Real-world efficacy and safety of risankizumab in moderate-to-severe psoriasis: experience from a tertiary center

Ana Ferreirinha, Department of Dermatology and Venereology, Hospital de Santo António dos Capuchos, Unidade Local de Saúde São José; Department of Dermatology and Venereology, NOVA Medical School, Faculdade de Ciências Médicas; Centro Clínico Académico de Lisboa. Lisboa, Portugal Clara Valente, Department of Dermatology and Venereology, Hospital de Santo António dos Capuchos, Unidade Local de Saúde São José; Centro Clínico Académico de Lisboa. Lisboa, Portugal Inês Aparício-Martins, Department of Dermatology and Venereology, Hospital de Santo António dos Capuchos, Unidade Local de Saúde São José; Centro Clínico Académico de Lisboa. Lisboa, Portugal Maria J. Paiva-Lopes, Department of Dermatology and Venereology, Hospital de Santo António dos Capuchos, Unidade Local de Saúde São José; Department of Dermatology and Venereology, NOVA Medical School, Faculdade de Ciências Médicas; Centro Clínico Académico de Lisboa. Lisboa, Portugal Joana Cabete, Department of Dermatology and Venereology, Hospital de Santo António dos Capuchos, Unidade Local de Saúde São José; Department of Dermatology and Venereology, NOVA Medical School, Faculdade de Ciências Médicas; Centro Clínico Académico de Lisboa. Lisboa, Portugal Ana L. João, Department of Dermatology and Venereology, Hospital de Santo António dos Capuchos, Unidade Local de Saúde São José; Centro Clínico Académico de Lisboa. Lisboa, Portugal

Objectives: To assess the real-world effectiveness and safety of risankizumab in patients with moderate-to-severe psoriasis, including special area involvement.
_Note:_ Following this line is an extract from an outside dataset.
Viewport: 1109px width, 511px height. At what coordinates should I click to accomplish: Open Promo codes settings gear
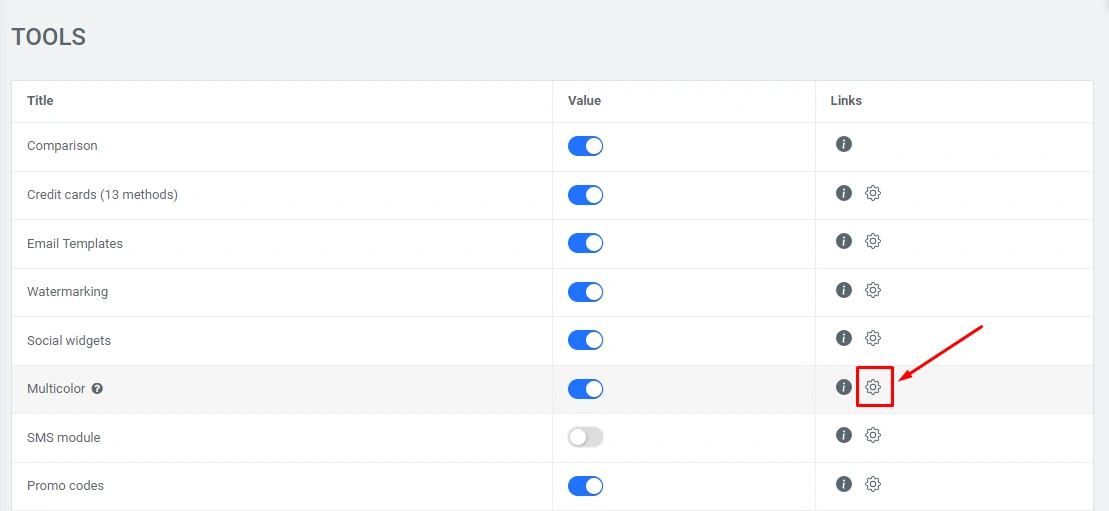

Methods: A retrospective cohort study was conducted in a Portuguese tertiary hospital, including adult patients with moderate-to-severe psoriasis treated with risankizumab for at least 16 weeks. Clinical assessments were performed at weeks 16 and ≥ 52. Efficacy was measured by PASI-75, PASI-90, and PASI-100 responses. Safety was evaluated based on reported adverse events (AE) and treatment discontinuations. Results: A total of 114 patients were included, 63.2% male, with a median age of 50 years and a median disease duration of 16 years. The median number of comorbidities per patient was 2. At week 16, PASI-90 and PASI-100 were achieved by 71.3% and 61.4%, respectively. At ≥ 52 weeks, PASI-90 was achieved by 86.6% and PASI-100 by 79.4%. Complete resolution was observed in 95.2% of scalp psoriasis, 88.5% of nail psoriasis, and 54.5% of palmoplantar psoriasis cases. Psoriatic arthritis resolved completely in 67.7% of cases. Three malignancies were reported without an established causal relationship to risankizumab. Overall, 12.3% discontinued treatment, most due to primary or secondary efficacy failure. No other AEs were reported. Conclusion: Risankizumab demonstrated high effectiveness and a favorable safety profile in a real-world setting, with robust short- and long-term outcomes, including in special areas and psoriatic arthritis. These findings support its use in routine clinical practice. Further real-world studies with comparators are warranted.

Keywords: Psoriasis. Risankizumab. Interleukin-23. Real-world evidence. Biologics. Psoriatic arthritis.